***** Listing

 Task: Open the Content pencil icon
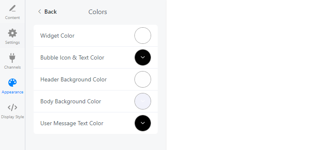pyautogui.click(x=12, y=9)
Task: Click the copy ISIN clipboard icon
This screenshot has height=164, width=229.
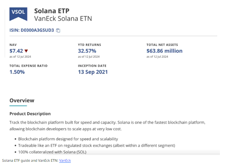Action: click(x=58, y=30)
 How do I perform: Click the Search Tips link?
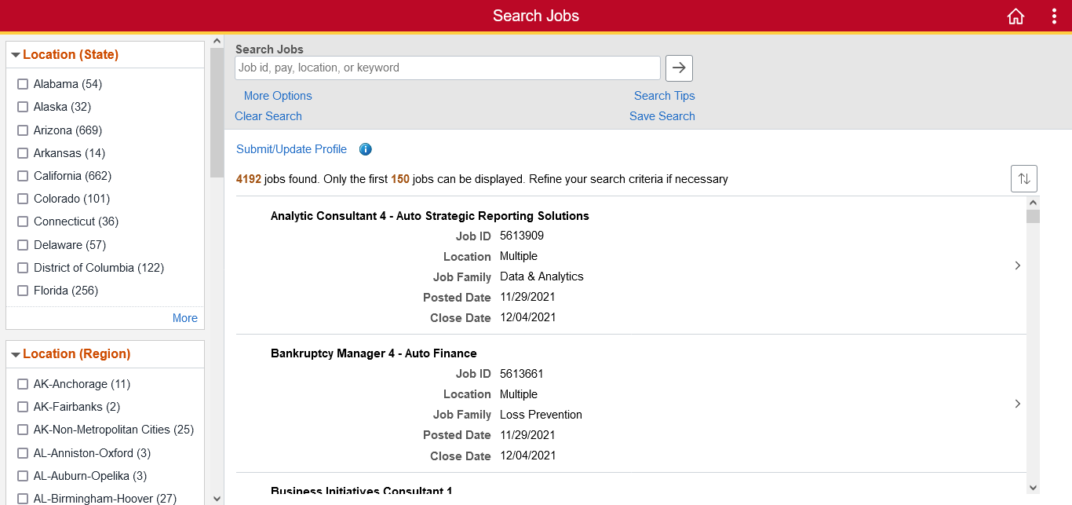point(664,96)
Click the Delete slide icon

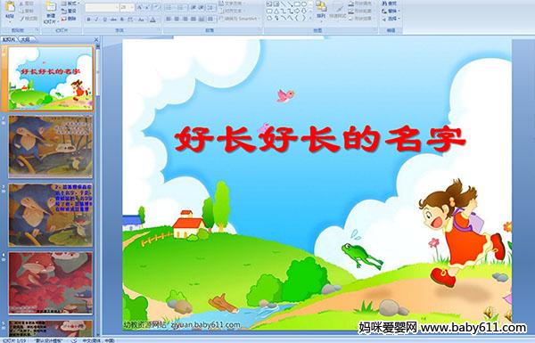click(x=70, y=19)
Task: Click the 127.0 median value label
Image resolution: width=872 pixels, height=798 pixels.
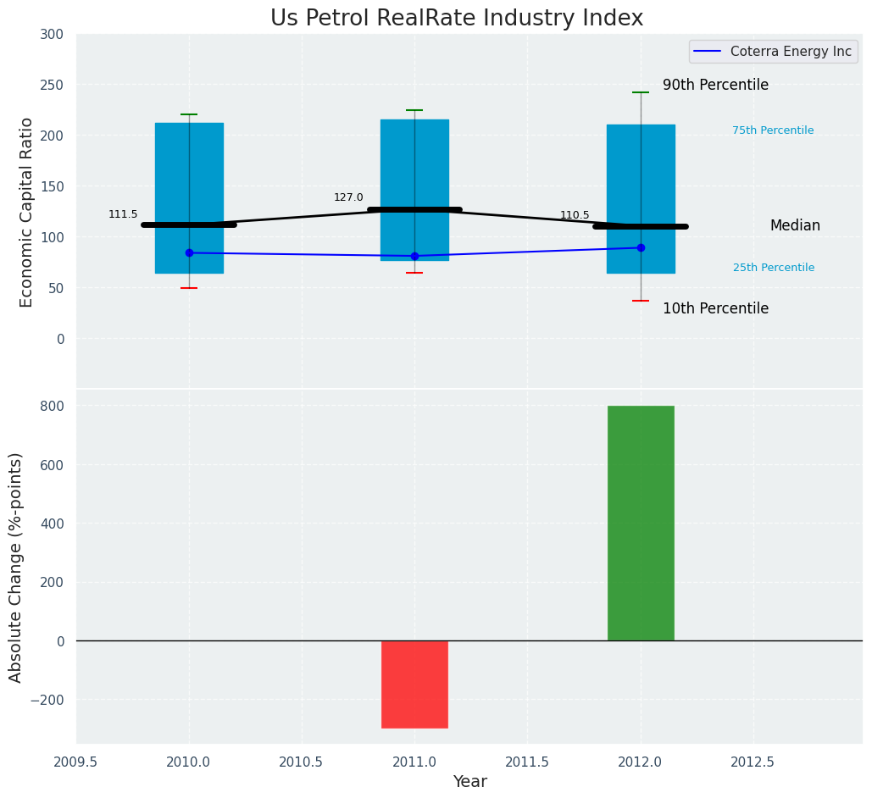Action: tap(348, 197)
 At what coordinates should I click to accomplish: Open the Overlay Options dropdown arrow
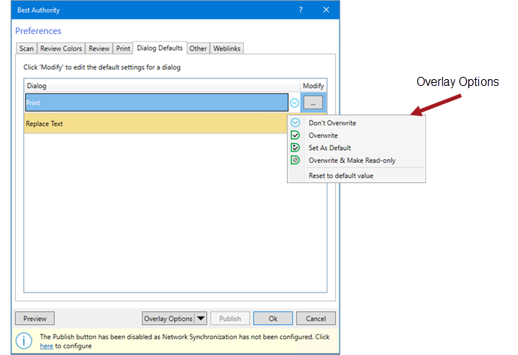pyautogui.click(x=200, y=319)
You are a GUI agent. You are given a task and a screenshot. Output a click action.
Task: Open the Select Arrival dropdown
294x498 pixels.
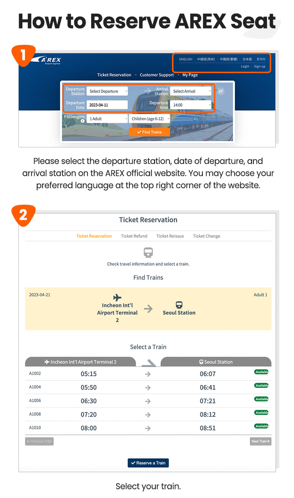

**********

> **Task directions**
Write out again every line from the one containing "Click the Delete slide icon" through the last line, requests included, and add 75 to each coordinate in the answers. Leave the pictures out.

> **Answer to the exercise**
Click the Delete slide icon

click(x=145, y=94)
Task: Click the 127.0 median value label
Image resolution: width=872 pixels, height=798 pixels.
Action: tap(423, 272)
 At what coordinates should I click to accomplish: Open the Overlay Options dropdown arrow
pyautogui.click(x=275, y=394)
You are a GUI agent. You are given a task and a screenshot. Output a click action.
Task: Open the Select Arrival dropdown
294x498 pixels.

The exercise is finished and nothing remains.